At the beginning of the poem, the narrator is watching a bucolic scene of shepherds and other aspects of rural life. In these lines, he describes a rural scene in which nature and its beauty hold sway. Here, modern life and its industry and bustle do not affect the scene. Instead of tall buildings, there are only the stalks of flowers that shade the narrator from the sun. He has momentarily forgotten the cares of the world and achieved a state of transcendence. Nature has inspired him to transport himself to another state in which modern life seems far away. However, at the end of the stanza, his eyes catch sight of Oxford's towers, symbolizing his cares and the travails of modern life.
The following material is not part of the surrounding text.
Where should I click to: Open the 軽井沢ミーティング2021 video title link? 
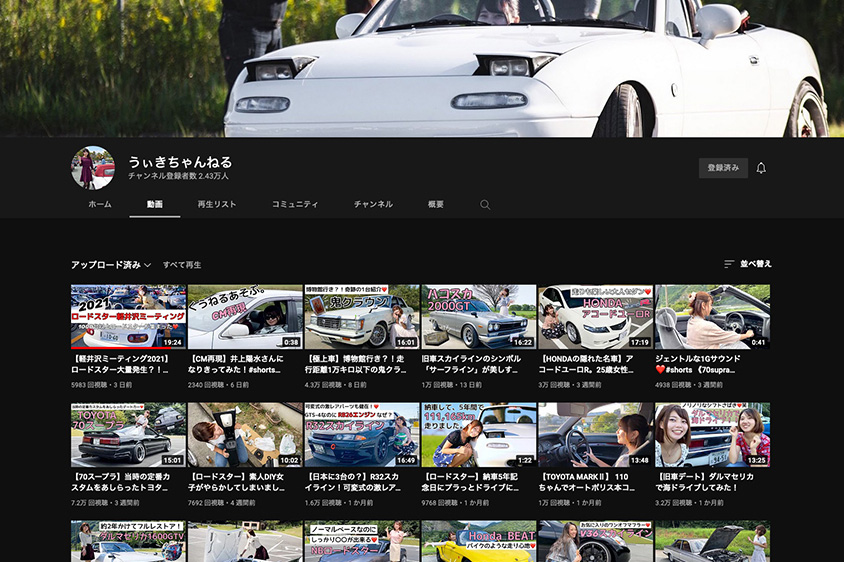(x=127, y=362)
The towers of Oxford stand in stark contrast to nature and its comforts, and they remind him of the story of the "scholar- gipsy" who escaped modern life.

Whereat he answer'd, that the gipsy-crew, His mates, had arts to rule as they desired The workings of men's brains, And they can bind them to what thoughts they will. "And I," he said, "the secret of their art, When fully learn'd, will to the world impart; But it needs heaven-sent moments for this skill."

The narrator recalls the story of the scholar-gipsy that he read about. This man left Oxford to travel with a band of "gipsies" (Romani people, then called gypsies), and his friends from Oxford found him. He told them that the "gipsies" had revealed to him everything about life that he needed to know, including the art of reading other people's minds. He planned to learn their arts, but he needed divine inspiration, or "heaven-sent moments," to learn these skills. The scholar-gipsy has rejected the learning of Oxford for the more spiritual ways of the Romani, and he wants divine inspiration to learn their ways. His life has become a rejection of modernity and an embrace of older, more traditional ways of life.

—No, no, thou hast not felt the lapse of hours! For what wears out the life of mortal men? 'Tis that from change to change their being rolls; 'Tis that repeated shocks, again, again, Exhaust the energy of strongest souls And numb the elastic powers.

The narrator claims to have seen the scholar-gipsy in various places in nature until he realizes that the scholar-gipsy was supposed to have lived two hundred years before. The scholar-gipsy acquires the characteristics of a supernatural being. The narrator writes that the scholar-gipsy has transcended the cares and mortality of other men. People who live modern lives are subject to shocks and stresses that wear out their souls and numb their powers of resilience, but the scholar-gipsy has immortal powers because he has transcended the life of modernity for a more spiritual existence. The narrator years for this type of escape from the cares and strains of modern life.